La navegación por el extremo austral ya no será la misma y así lo constató el 23 de noviembre de 2007 el crucero "Explorer", que naufragó en el estrecho de Bransfield tras chocar con un témpano con 100 pasajeros y 54 tripulantes que fueron rescatados ilesos desde balsas.


El continente helado recibe un promedio cercano a las 40.000 visitas al año. A los operadores de los buques que salen desde Chile se les pide contratar capitanes calificados para navegar en la zona y oficiales de guardia que cubran el puente de mando, aseguró el gobernador marítimo de Punta Arenas, capitán de navío Erwin Miranda.
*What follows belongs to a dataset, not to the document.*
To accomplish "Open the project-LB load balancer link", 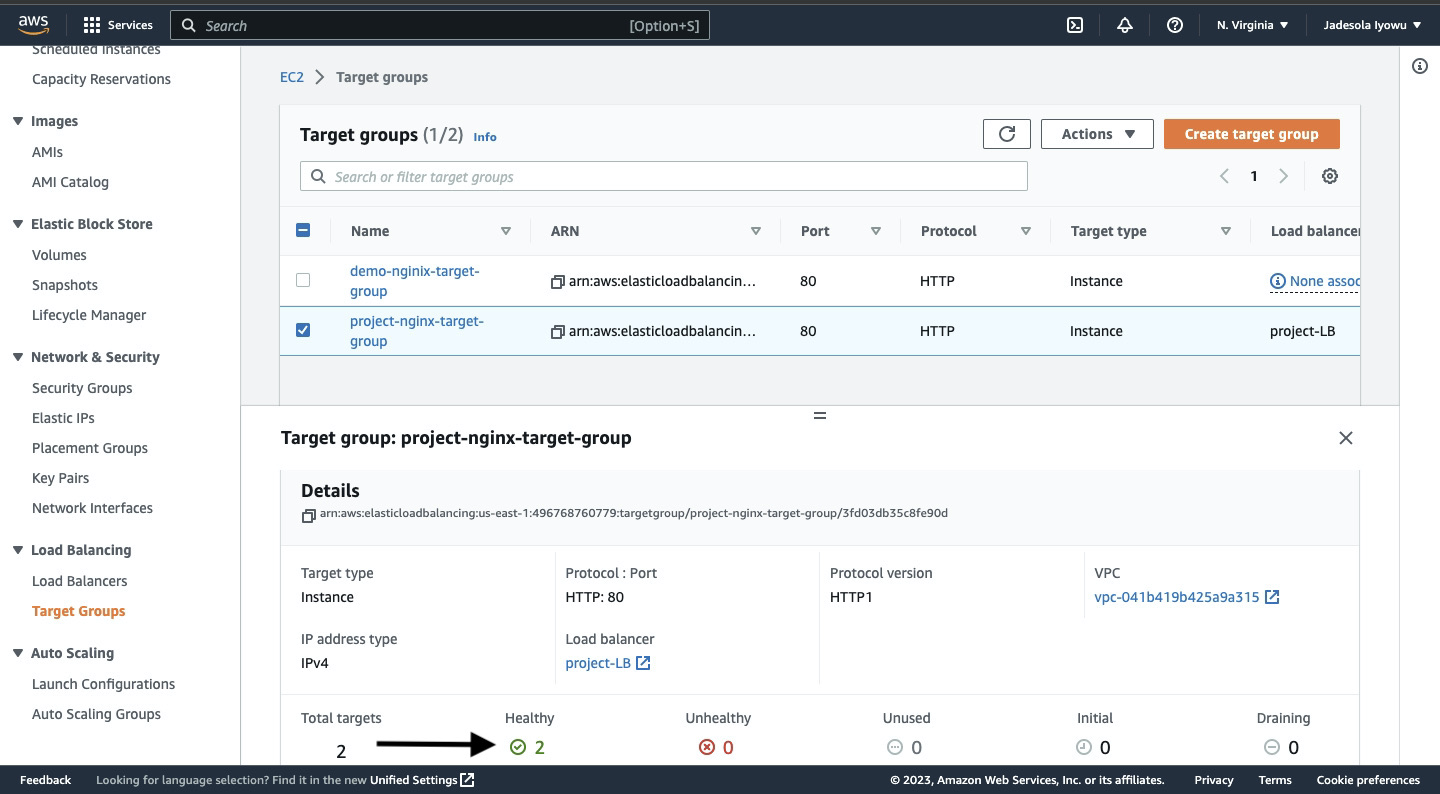I will [x=600, y=663].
René Preller, jefe de expediciones turísticas antárticas, con 31 años de experiencia incluso en el Artico, contó que en 1978 había dos barcos que hacían cruceros con 100 pasajeros cada uno, mientras que en 2008-2009 hubo 43. Al navegar de noche, dice, encienden potentes focos:


"Chocar con un témpano es muy difícil, pero impactar hielos más pequeños es factible", admitió.


El aumento de témpanos y pequeños fragmentos de hielo en el área de la Península Antártica revive el "factor Titanic", la tragedia del buque que naufragó tras chocar con un témpano en 1912, dejando 1.500 muertos en el Atlántico.